280 - 300 g.                 Beef loin (sirloin, tenderloin) or rib eye steak
1 - 2 cloves                  Garlic, chopped fine
Pinch of salt
1 tsp                             Sugar
1 tsp                            Vegetable oil (optional, if the meat has not much fat)
1 tsp                            Oyster sauce
½ tsp                           Soy sauce
15 leaves                     Mints
4 - 5 leaves                 Culantro ( Eryngium foetidum leaves ) cut into ¼ inch long
4 - 5 leaves                 Kaffir lime leaves, cut into thin stripes
1 tbsp                         Galangal, chopped fine
2                                  Shallots, slice thin
1 ½ tbsp                     Lemongrass, chopped fine
1 tbsp                         Ground roasted sticky rice
½ tsp                          Ground Thai chili pepper (adjustable)
1 – 1½ tbsp               Fish sauce (adjustable, different brand of fish sauce has different level of sodium)
1 – 1 ½ tbsp              Lime juice
2 – 3 tbsp                 Chicken broth or beef broth (optional, if the mixture is too dry)

Vegetable Side Dish
(These vegetables are not processed; they are just plain fresh vegetables. We use them for breaking the feeling of hot and spicy on the tongue from a spicy food and at the same time we can get more nutrition from the vegetables beside from the meat and herbs in the mixture.)
Cabbage or Chinese Napa
Snake beans
Or any salad vegetable (like lettuce or cucumber) 

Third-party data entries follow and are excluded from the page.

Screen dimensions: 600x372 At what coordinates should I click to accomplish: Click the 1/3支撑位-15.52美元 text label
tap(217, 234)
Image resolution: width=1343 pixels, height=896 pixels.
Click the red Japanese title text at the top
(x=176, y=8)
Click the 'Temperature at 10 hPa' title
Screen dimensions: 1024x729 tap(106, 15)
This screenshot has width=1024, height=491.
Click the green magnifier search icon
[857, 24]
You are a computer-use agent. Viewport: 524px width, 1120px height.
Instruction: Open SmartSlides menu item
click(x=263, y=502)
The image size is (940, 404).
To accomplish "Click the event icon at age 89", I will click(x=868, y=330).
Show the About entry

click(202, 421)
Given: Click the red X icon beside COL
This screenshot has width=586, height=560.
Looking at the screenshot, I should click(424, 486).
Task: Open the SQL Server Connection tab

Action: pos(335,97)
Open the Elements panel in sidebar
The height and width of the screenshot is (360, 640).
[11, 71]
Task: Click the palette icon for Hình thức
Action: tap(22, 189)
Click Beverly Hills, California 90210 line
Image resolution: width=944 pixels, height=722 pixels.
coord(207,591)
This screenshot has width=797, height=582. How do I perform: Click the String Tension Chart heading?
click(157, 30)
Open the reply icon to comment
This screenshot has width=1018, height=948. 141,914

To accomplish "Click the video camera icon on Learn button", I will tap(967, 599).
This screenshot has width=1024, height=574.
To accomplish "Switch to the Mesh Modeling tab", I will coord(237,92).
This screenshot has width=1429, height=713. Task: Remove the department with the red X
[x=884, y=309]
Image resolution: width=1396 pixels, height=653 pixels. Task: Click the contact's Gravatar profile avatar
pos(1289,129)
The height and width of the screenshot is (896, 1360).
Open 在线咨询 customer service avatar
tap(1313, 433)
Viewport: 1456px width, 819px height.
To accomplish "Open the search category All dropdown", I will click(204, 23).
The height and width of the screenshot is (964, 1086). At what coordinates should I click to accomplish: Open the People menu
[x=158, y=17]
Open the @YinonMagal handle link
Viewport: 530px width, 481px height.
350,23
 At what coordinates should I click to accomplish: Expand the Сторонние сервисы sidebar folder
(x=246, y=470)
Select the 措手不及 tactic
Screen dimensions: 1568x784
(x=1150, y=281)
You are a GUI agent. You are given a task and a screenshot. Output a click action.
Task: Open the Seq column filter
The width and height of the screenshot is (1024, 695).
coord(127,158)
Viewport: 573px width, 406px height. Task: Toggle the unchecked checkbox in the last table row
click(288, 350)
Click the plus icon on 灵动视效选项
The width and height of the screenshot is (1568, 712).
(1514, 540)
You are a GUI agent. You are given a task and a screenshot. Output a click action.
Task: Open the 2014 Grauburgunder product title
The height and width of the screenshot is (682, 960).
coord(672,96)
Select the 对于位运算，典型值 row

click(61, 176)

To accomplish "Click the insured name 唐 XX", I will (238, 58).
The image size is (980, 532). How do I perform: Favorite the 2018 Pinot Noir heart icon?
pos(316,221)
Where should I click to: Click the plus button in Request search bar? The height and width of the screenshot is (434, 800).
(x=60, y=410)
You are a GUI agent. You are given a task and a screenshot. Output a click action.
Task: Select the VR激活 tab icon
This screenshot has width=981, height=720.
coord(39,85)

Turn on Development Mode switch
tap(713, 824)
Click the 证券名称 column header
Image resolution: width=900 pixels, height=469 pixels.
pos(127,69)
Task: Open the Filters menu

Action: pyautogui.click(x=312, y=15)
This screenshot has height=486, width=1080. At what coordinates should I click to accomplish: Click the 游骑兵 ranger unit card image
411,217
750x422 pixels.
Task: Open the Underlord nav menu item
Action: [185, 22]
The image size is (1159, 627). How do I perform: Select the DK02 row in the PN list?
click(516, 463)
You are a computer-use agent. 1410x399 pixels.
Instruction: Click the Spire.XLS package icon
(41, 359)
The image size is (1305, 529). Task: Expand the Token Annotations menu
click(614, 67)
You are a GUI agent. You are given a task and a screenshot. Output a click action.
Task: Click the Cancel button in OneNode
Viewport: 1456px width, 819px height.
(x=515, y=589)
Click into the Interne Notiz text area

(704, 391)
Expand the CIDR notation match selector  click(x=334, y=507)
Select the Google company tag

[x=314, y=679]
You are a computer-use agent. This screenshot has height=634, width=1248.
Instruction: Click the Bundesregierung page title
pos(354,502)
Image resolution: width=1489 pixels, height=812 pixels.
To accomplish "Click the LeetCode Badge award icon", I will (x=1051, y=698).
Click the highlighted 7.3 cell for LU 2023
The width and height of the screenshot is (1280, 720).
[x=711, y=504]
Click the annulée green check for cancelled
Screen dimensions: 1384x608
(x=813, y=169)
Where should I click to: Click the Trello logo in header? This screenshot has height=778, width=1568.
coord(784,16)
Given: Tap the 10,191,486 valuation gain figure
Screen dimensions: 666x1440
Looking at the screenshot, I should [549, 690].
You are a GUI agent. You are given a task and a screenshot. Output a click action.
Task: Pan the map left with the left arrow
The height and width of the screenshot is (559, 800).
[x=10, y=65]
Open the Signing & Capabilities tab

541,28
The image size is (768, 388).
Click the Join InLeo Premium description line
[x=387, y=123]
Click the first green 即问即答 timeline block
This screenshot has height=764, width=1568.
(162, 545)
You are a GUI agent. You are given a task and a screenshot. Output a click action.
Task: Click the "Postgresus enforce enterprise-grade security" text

                            You can also follow the instructions from this video!


  1. Marinate beef with garlic, salt, sugar, (oil,) oyster sauce and soy sauce for at least ½ hour.
  2. Grill the meat on charcoal, on gas or (broil) in oven until brown on both sides and the meat medium rare to medium cooked.
  3. Slice the meat into ¼ inch thick and remove to the mixing bowl.
  4. Add fish sauce, lime juice, beef broth, ground chili, ground roasted sticky rice, mints, cilantro, galangal, shallot, and lemongrass. Mix all well.
  5. Add fresh vegetables on the side of the mixture and serve with hot sticky rice.